A recent retrospective single-center study (TK Lin et al. JPGN 2021; 72: 300-305. Clinical Outcomes Following Therapeutic Endoscopic Retrograde Cholangiopancreatography in Children With Pancreas Divisum) indicated that a minor papilla endoscopic sphicterotomy (mPES) may be beneficial for children with pancreas divisum and pancreatitis. The study included 27 children who had a total of 58 ERCPs.

Key findings:

  • After a median follow-up of ~32 months, 13 of 20 responders (65%) reported clinical improvement from endotherapy/mPES.
  • A genetic variant was identified in 19/26 (73%) tested patients
  • Post-ERCP pancreatitis (PEP) was the only observed adverse event; 21% (12/58)

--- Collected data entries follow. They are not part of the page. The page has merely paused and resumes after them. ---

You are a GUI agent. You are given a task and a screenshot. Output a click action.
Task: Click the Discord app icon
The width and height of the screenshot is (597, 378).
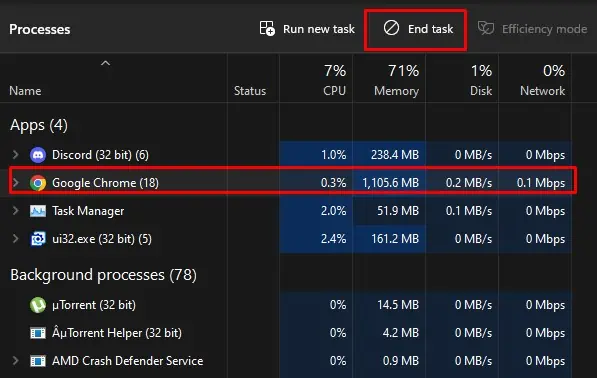coord(38,155)
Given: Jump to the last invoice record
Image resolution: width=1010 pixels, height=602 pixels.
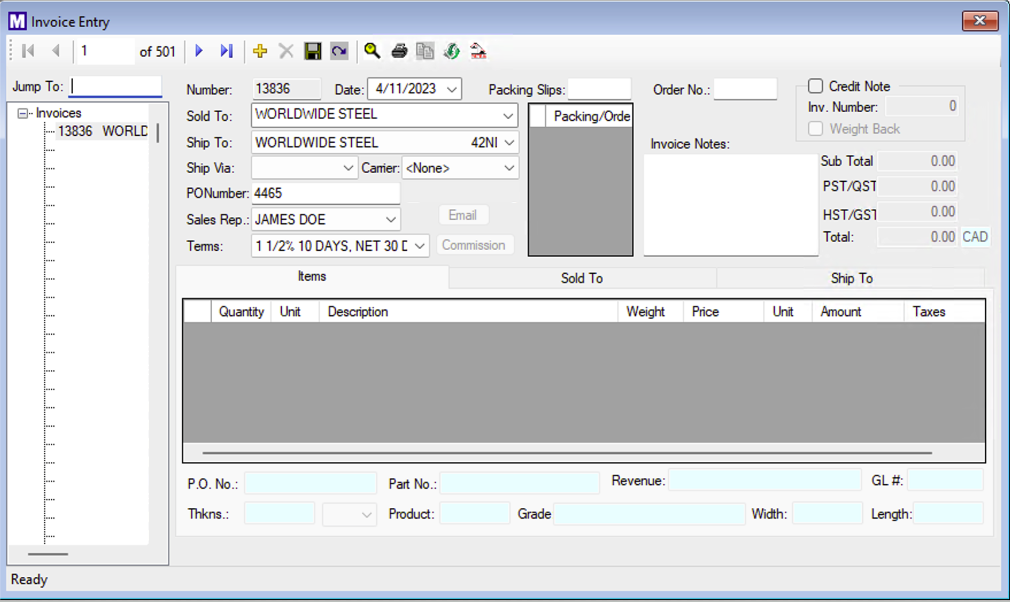Looking at the screenshot, I should point(226,51).
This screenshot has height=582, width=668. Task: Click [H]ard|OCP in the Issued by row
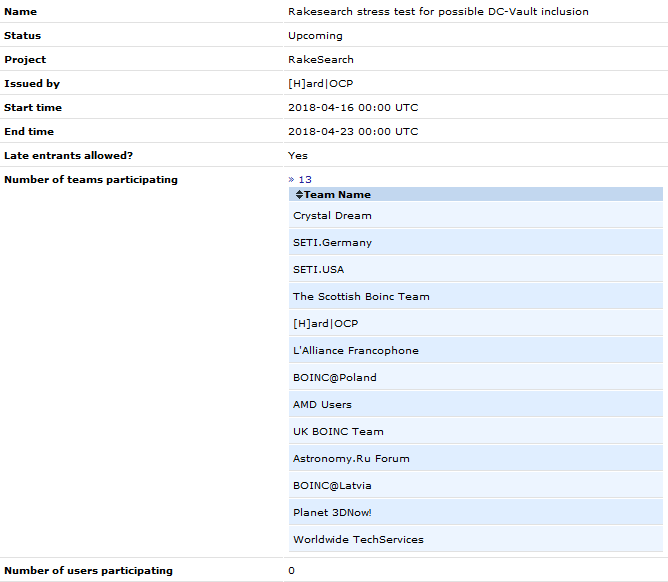320,84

The authors note that the beneficial finding of improvement after mPES in children is contrary to findings in adults. In addition, there is an active sham-controlled randomized clinical trial ongoing in adults (NCT03609944). They speculate that this could be related to longer disease burden in adults. In addition, they note that their findings had limitations:

  • this was a retrospective study with a small sample size
  • the results were based on a subjective non-validated questionnaire with concerns for recall bias

My take: I am not convinced that sphincterotomy is beneficial in most children with pancreatitis and pancreas divisum –the majority of whom have an underlying genetic variant which likely triggers pancreatitis. The only way to answer this question definitely is to perform a randomized clinical trial similar to the sham-controlled study in adults.